8.6 Tolling of Time Periods
In the event that the CSS Parties violates the provisions of Section 8.2,
8.3 or 8.4 of this Agreement, the Restricted Period shall toll during any period
of non-compliance, and shall not continue to elapse until the CSS Parties are in
full compliance with such Sections of this Agreement.
8.7 Confirmation as to Scope
25
The parties hereto acknowledge and confirm that: (i) the length of the
term of the restrictions and the geographical restrictions contained in this
Section 8 are fair and reasonable and are not the result of overreaching, duress
or coercion of any kind; (ii) the full, uninhibited and faithful observance of
each of the covenants contained in this Section 8 shall not cause any undue
hardship, financial or otherwise; and (iii) the CSS Parties' special knowledge
of the business of the Company, including the Business, is such as would cause
Purchaser serious injury and loss if the CSS Parties use such knowledge to
benefit a competitor of Purchaser or to compete with Purchaser. The parties
hereto acknowledge and agree that the provisions of this Section 8 are essential
to protect Purchaser's legitimate business interest as contemplated under
Delaware law and are in addition to any rights Purchaser may have to enforce its
rights with respect to the trade secrets of Purchaser pursuant to Delaware law.

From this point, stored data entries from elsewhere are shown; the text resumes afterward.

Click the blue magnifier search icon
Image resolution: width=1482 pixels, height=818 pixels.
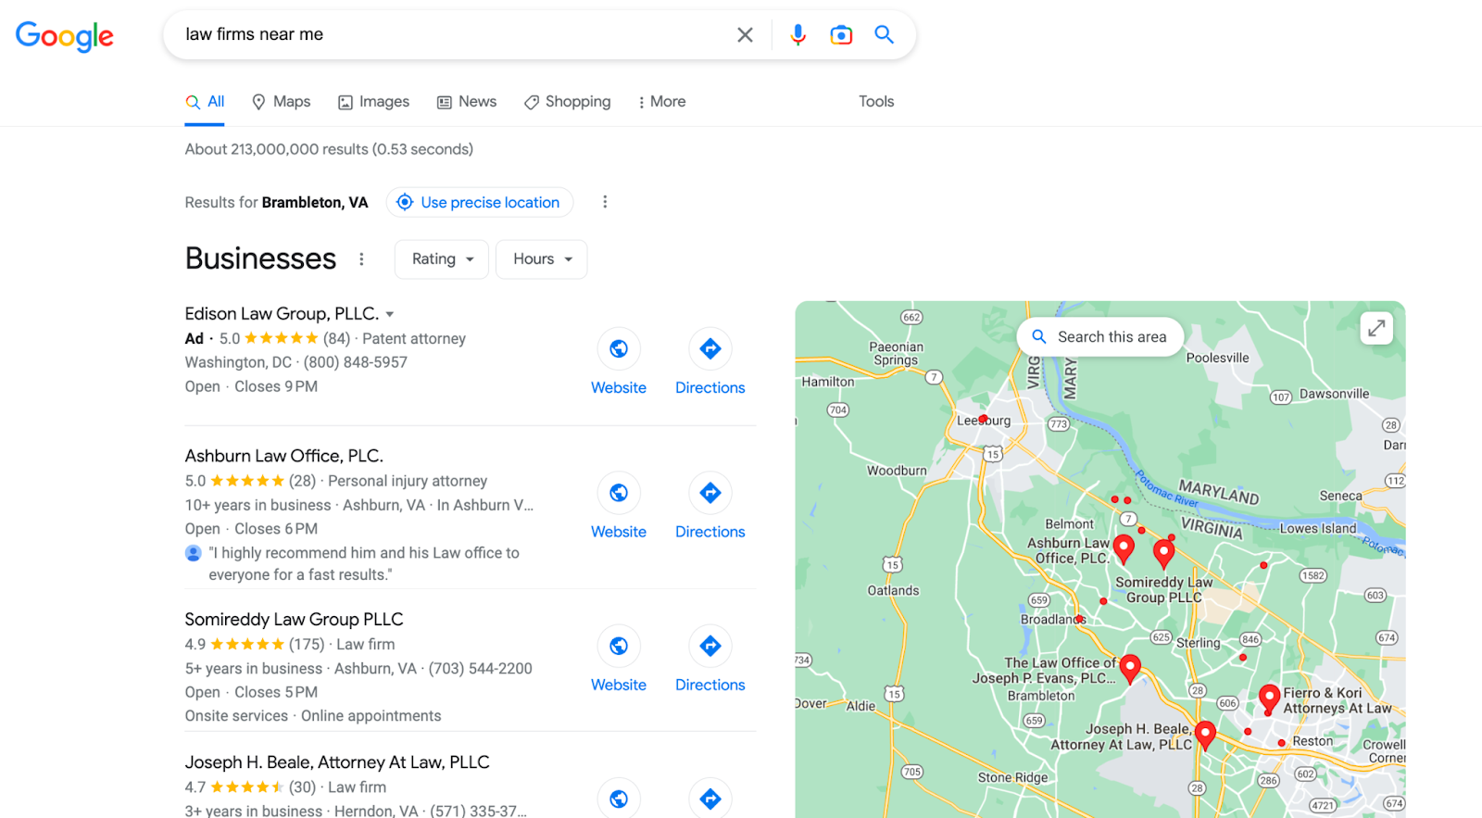click(885, 35)
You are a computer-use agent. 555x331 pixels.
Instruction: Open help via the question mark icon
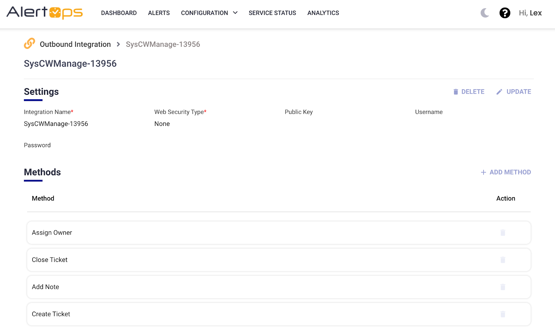pos(505,13)
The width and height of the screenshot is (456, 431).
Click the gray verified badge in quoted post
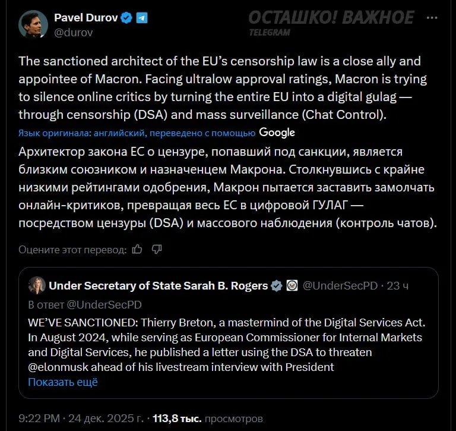click(277, 286)
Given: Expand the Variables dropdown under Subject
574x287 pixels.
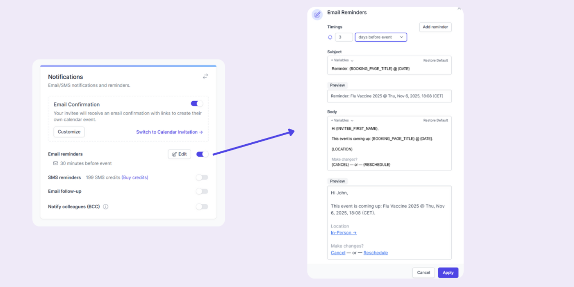Looking at the screenshot, I should pyautogui.click(x=341, y=60).
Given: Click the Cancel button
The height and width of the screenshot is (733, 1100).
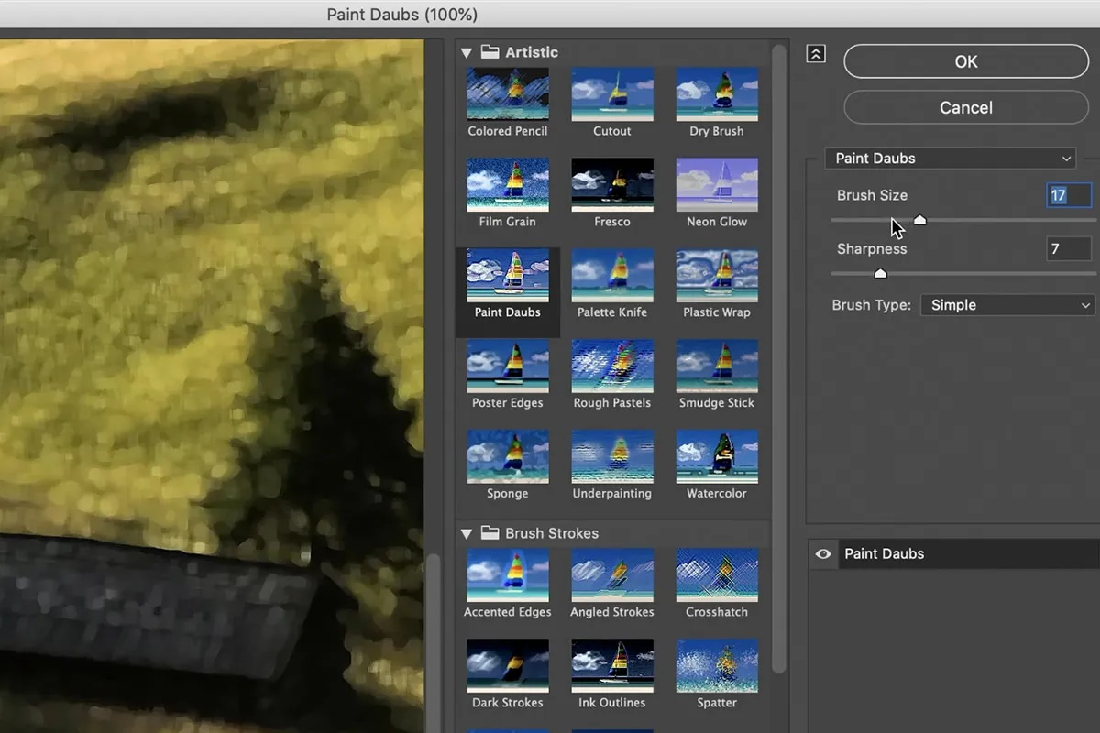Looking at the screenshot, I should (966, 107).
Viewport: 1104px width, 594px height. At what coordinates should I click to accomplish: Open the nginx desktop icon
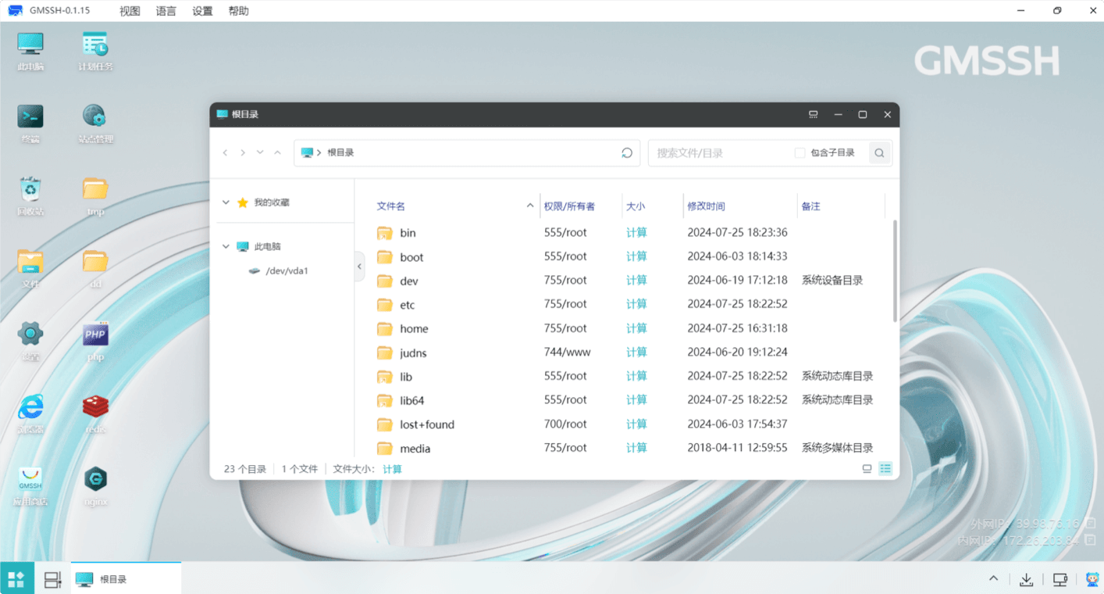(95, 480)
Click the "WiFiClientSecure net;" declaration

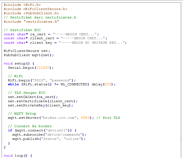coord(27,51)
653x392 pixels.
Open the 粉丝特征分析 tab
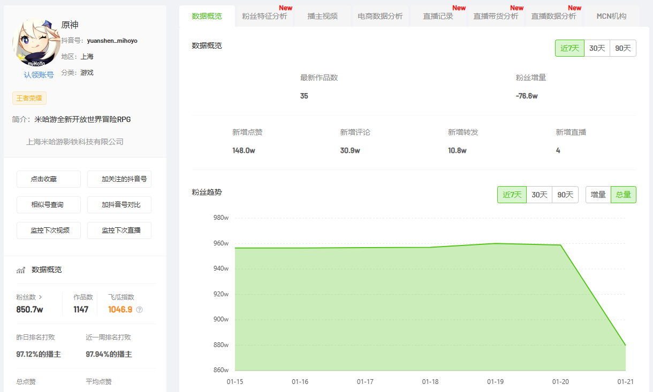pyautogui.click(x=264, y=16)
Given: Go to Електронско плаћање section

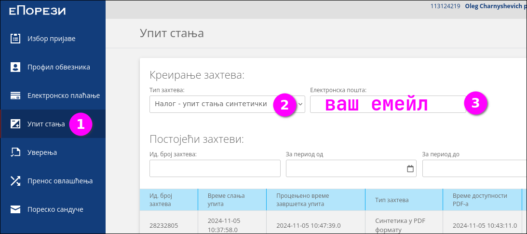Looking at the screenshot, I should (x=63, y=96).
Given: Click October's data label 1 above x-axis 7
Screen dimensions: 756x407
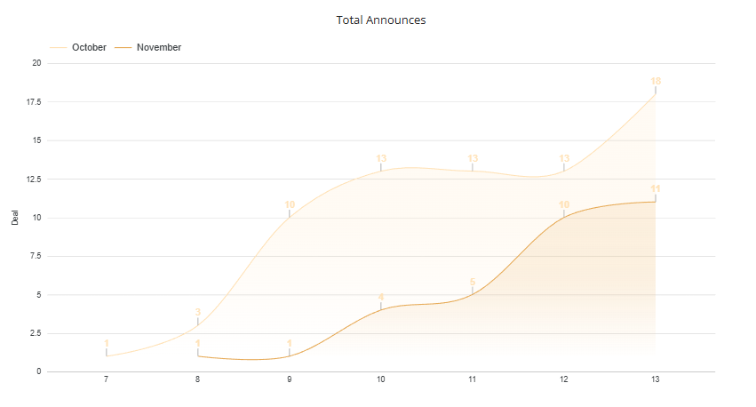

9. Miscellaneous Provisions.
9.1 Counterparts; Interpretation
This Agreement may be executed in any number of counterparts, each of
which shall be deemed an original, and all of which shall constitute one and the
same instrument. This Agreement supersedes all prior discussions and agreements
between the parties with respect to the subject matter hereof, and this
Agreement contains the sole and entire agreement among the parties with respect
to the matters covered hereby. This Agreement shall not be altered or amended
except by an instrument in writing signed by or on behalf of all of the parties
hereto. No ambiguity in any provision hereof shall be construed against parties
by reason of the fact it was drafted by such party or its counsel. References to
"including" means including without limiting the generality of any description
preceding such term. Nothing expressed or implied in this Agreement is intended,
or shall be construed, to confer upon or give any Person other than the parties
any rights or remedies under or by reason of this Agreement.
9.2 Governing Laws
The validity and effect of this Agreement shall be governed by and
construed and enforced in accordance with the laws of the State of Delaware
without regard to principles of conflicts of laws thereof. Any dispute,
controversy or question of interpretation arising under, out of, in connection
with or in relation to this Agreement or any amendments hereof, or any breach or
default hereunder, shall be litigated exclusively in the state or federal courts
of competent jurisdiction located in the State of Delaware. Each of the parties
hereby irrevocably submits to the jurisdiction of any court of competent
jurisdiction located in the State of Delaware. Each party hereby irrevocably
waives, to the fullest extent it may effectively do so, the defense of an
inconvenient forum to the maintenance of any such action in the State of
Delaware.
9.3 Partial Invalidity and Severability
All rights and restrictions contained herein may be exercised and shall be
applicable and binding only to the extent that they do not violate any
applicable Laws and are intended to be limited to the extent necessary to render
this Agreement legal, valid and enforceable. If any terms of this Agreement not
essential to the commercial purpose of this Agreement shall be held to be
illegal, invalid or unenforceable by a court of competent jurisdiction, it is
the intention of the parties that the remaining terms hereof shall constitute
their agreement with respect to the subject matter hereof and all such remaining
terms shall remain in full force and effect. To the extent legally permissible,
any illegal, invalid or unenforceable provision of this Agreement shall be
replaced by a valid provision which will implement the commercial purpose of the
illegal, invalid or unenforceable provision.
9.4 Waiver
26
Any term or condition of this Agreement may be waived at any time by the
party which is entitled to the benefit thereof, but only if such waiver is
evidenced by a writing signed by such party. No failure on the part of parties
to exercise, and no delay in exercising, any right, power or remedy created
hereunder, shall operate as a waiver thereof, nor shall any single or partial
exercise of any right, power or remedy by any such party preclude any other
future exercise thereof or the exercise of any other right, power or remedy. No
waiver by any party to any breach of or default in any term or condition of this
Agreement shall constitute a waiver of or assent to any succeeding breach of or
default in the same or any other term or condition hereof.
9.5 Acceptance by Fax
This Agreement shall be accepted, effective and binding, for all purposes,
when the parties shall have signed and transmitted to each other, by facsimile
or otherwise, copies of the signature pages hereto.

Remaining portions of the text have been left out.